Work instruction:
Reproduce only the lines below from the line containing "Pick 4.00 draw odds for Shamrock Rovers match" to the line containing "Task: Enable the ENG checkbox", exactly as written, with both end lines kept. Omit the pictures.

Recorded data:
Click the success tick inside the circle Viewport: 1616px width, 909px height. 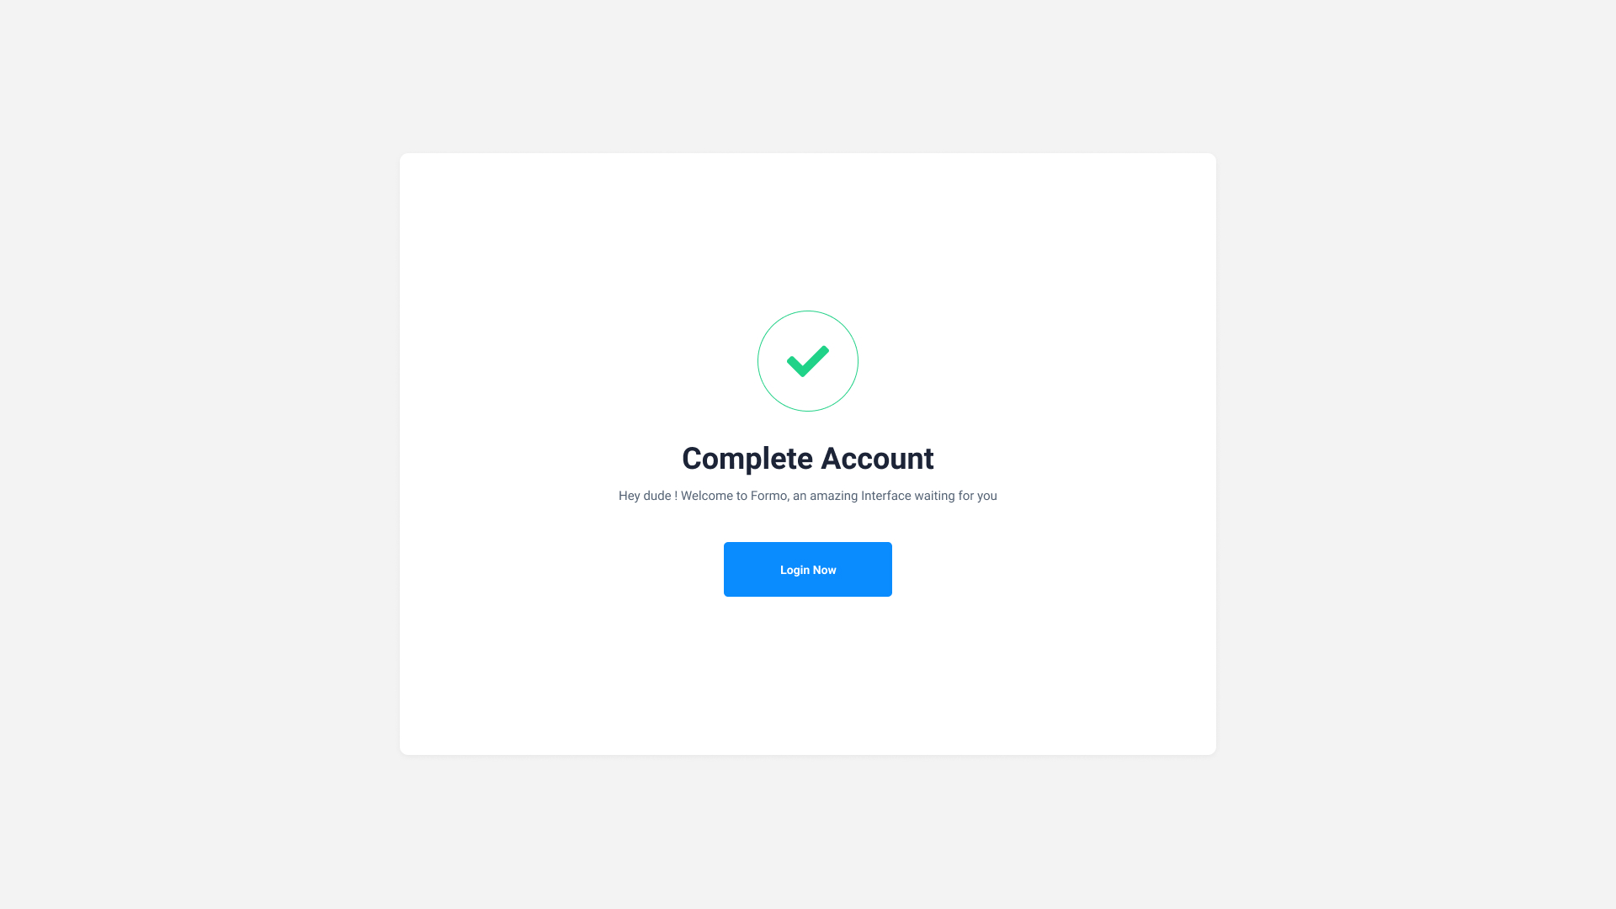click(808, 361)
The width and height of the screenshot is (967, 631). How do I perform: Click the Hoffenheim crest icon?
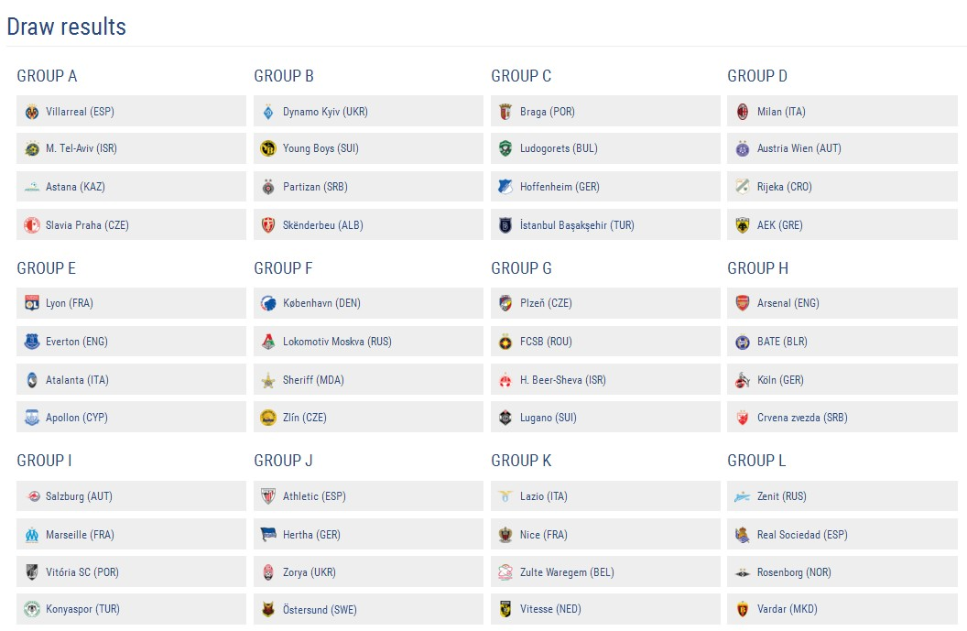pyautogui.click(x=505, y=186)
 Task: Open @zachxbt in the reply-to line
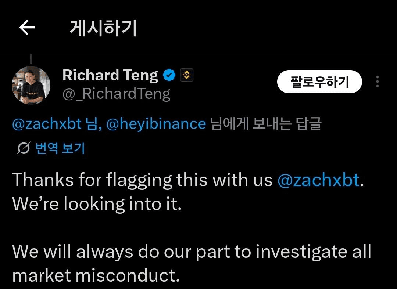(47, 124)
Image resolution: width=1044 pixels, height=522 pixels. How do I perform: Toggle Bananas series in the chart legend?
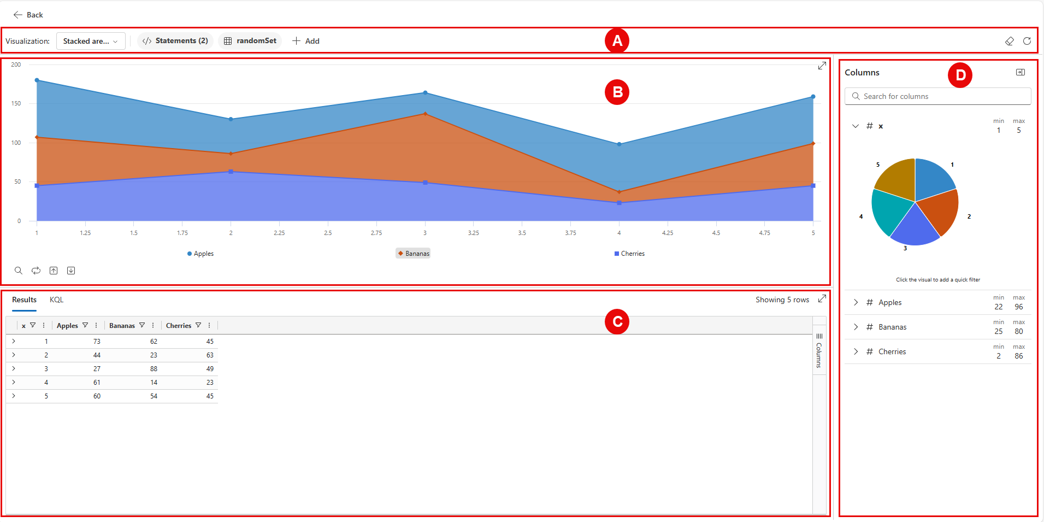[414, 254]
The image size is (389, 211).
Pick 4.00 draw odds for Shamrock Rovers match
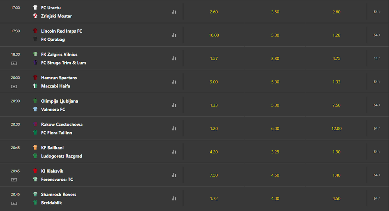[x=275, y=199]
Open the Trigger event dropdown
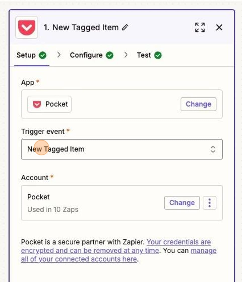The image size is (242, 282). pyautogui.click(x=122, y=149)
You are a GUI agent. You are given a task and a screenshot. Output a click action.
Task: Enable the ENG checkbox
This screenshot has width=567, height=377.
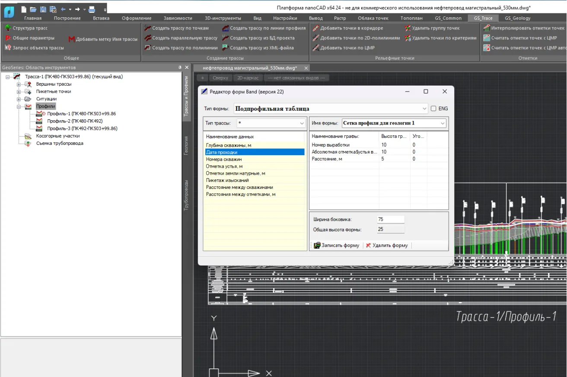pyautogui.click(x=433, y=109)
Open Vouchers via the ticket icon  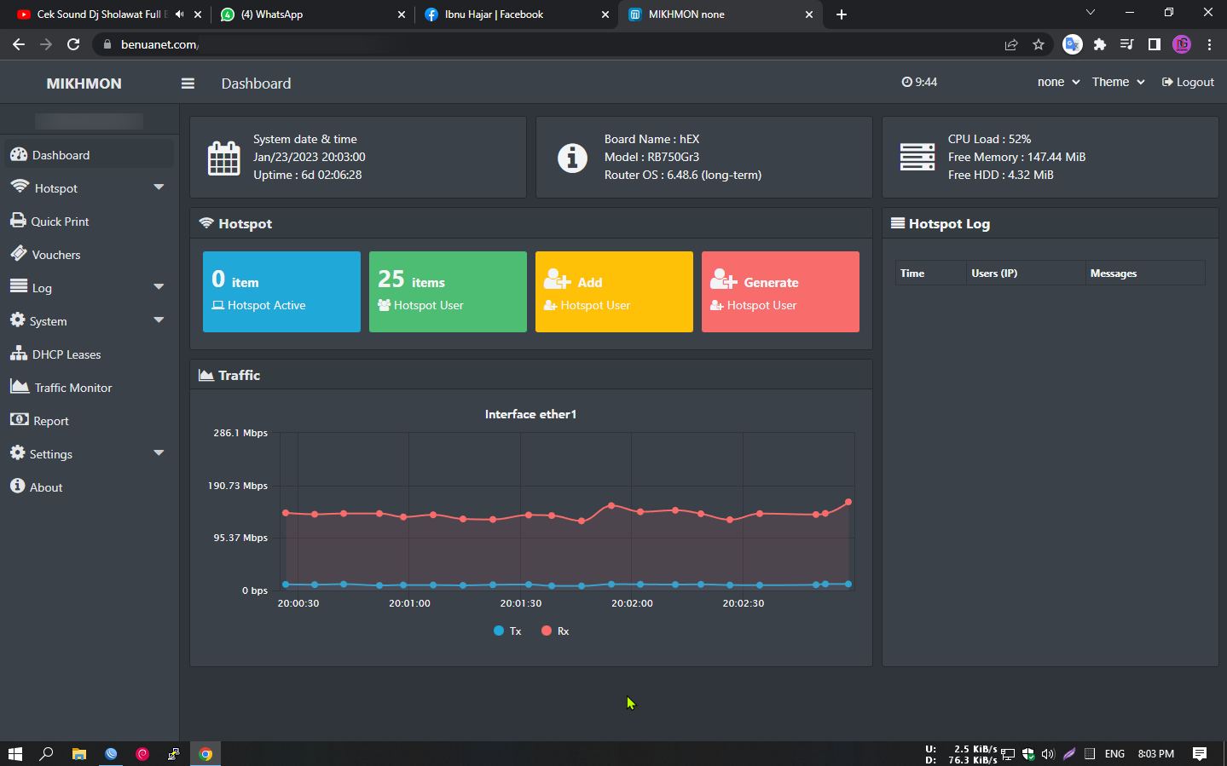(18, 254)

Finished task:
Pick 4.00 draw odds for Shamrock Rovers match
[x=275, y=199]
Open the Trigger event dropdown
The image size is (242, 282). pyautogui.click(x=122, y=149)
You are a GUI agent. You are given a task and a screenshot. Output a click action.
Task: Enable the ENG checkbox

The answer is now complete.